[Dataset entries]
——————

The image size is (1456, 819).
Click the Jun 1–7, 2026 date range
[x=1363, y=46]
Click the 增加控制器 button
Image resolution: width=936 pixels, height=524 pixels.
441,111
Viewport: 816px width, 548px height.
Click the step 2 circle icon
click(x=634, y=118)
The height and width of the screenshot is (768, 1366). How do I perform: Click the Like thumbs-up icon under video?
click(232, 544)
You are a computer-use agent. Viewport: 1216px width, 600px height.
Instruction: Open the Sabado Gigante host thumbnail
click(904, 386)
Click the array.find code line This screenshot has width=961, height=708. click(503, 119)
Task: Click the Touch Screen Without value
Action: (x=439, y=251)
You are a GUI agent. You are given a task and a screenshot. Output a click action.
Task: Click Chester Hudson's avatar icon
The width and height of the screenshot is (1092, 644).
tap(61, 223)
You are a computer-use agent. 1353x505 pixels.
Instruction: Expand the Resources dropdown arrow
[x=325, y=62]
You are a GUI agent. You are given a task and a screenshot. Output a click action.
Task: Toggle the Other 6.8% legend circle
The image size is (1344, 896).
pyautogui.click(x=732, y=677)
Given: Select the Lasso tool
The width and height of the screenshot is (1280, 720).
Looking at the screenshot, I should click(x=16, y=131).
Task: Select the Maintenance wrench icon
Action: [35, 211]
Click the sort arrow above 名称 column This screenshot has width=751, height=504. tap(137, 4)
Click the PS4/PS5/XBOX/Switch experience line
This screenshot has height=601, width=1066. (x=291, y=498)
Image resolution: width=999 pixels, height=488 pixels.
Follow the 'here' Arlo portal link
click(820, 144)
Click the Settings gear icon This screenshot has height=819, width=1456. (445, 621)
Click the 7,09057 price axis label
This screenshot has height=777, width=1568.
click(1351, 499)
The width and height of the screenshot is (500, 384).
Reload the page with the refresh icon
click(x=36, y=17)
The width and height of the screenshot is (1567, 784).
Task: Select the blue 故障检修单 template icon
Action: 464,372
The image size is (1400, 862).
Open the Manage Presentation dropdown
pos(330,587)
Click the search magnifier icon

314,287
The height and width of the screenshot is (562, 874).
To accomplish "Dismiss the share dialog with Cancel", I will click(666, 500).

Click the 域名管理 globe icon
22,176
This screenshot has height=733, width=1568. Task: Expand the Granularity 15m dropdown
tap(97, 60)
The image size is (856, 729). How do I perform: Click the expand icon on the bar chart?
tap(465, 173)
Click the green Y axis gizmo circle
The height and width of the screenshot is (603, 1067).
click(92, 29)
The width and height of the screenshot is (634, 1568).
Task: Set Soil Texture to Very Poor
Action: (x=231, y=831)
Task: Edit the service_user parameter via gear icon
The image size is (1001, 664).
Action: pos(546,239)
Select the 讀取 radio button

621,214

——————

● **YOUR OBJECTIVE**
Print the records again, exactly as they stand above.

● **WRITTEN ANSWER**
The image size is (1456, 819).
Click the Jun 1–7, 2026 date range
[x=1363, y=46]
Click the 增加控制器 button
Image resolution: width=936 pixels, height=524 pixels.
441,111
Viewport: 816px width, 548px height.
Click the step 2 circle icon
click(x=634, y=118)
The height and width of the screenshot is (768, 1366). How do I perform: Click the Like thumbs-up icon under video?
click(232, 544)
You are a computer-use agent. Viewport: 1216px width, 600px height.
Instruction: Open the Sabado Gigante host thumbnail
click(904, 386)
Click the array.find code line This screenshot has width=961, height=708. click(503, 119)
Task: Click the Touch Screen Without value
Action: (x=439, y=251)
You are a GUI agent. You are given a task and a screenshot. Output a click action.
Task: Click Chester Hudson's avatar icon
The width and height of the screenshot is (1092, 644).
tap(61, 223)
You are a computer-use agent. 1353x505 pixels.
Instruction: Expand the Resources dropdown arrow
[x=325, y=62]
You are a GUI agent. You are given a task and a screenshot. Output a click action.
Task: Toggle the Other 6.8% legend circle
The image size is (1344, 896).
pyautogui.click(x=732, y=677)
Given: Select the Lasso tool
The width and height of the screenshot is (1280, 720).
Looking at the screenshot, I should click(x=16, y=131).
Task: Select the Maintenance wrench icon
Action: [35, 211]
Click the sort arrow above 名称 column This screenshot has width=751, height=504. tap(137, 4)
Click the PS4/PS5/XBOX/Switch experience line
This screenshot has height=601, width=1066. (x=291, y=498)
Image resolution: width=999 pixels, height=488 pixels.
Follow the 'here' Arlo portal link
click(820, 144)
Click the Settings gear icon This screenshot has height=819, width=1456. (445, 621)
Click the 7,09057 price axis label
This screenshot has height=777, width=1568.
click(1351, 499)
The width and height of the screenshot is (500, 384).
Reload the page with the refresh icon
click(x=36, y=17)
The width and height of the screenshot is (1567, 784).
Task: Select the blue 故障检修单 template icon
Action: 464,372
The image size is (1400, 862).
Open the Manage Presentation dropdown
pos(330,587)
Click the search magnifier icon

314,287
The height and width of the screenshot is (562, 874).
To accomplish "Dismiss the share dialog with Cancel", I will click(666, 500).

Click the 域名管理 globe icon
22,176
This screenshot has height=733, width=1568. Task: Expand the Granularity 15m dropdown
tap(97, 60)
The image size is (856, 729). How do I perform: Click the expand icon on the bar chart?
tap(465, 173)
Click the green Y axis gizmo circle
The height and width of the screenshot is (603, 1067).
click(92, 29)
The width and height of the screenshot is (634, 1568).
Task: Set Soil Texture to Very Poor
Action: (x=231, y=831)
Task: Edit the service_user parameter via gear icon
The image size is (1001, 664).
Action: pos(546,239)
Select the 讀取 radio button

621,214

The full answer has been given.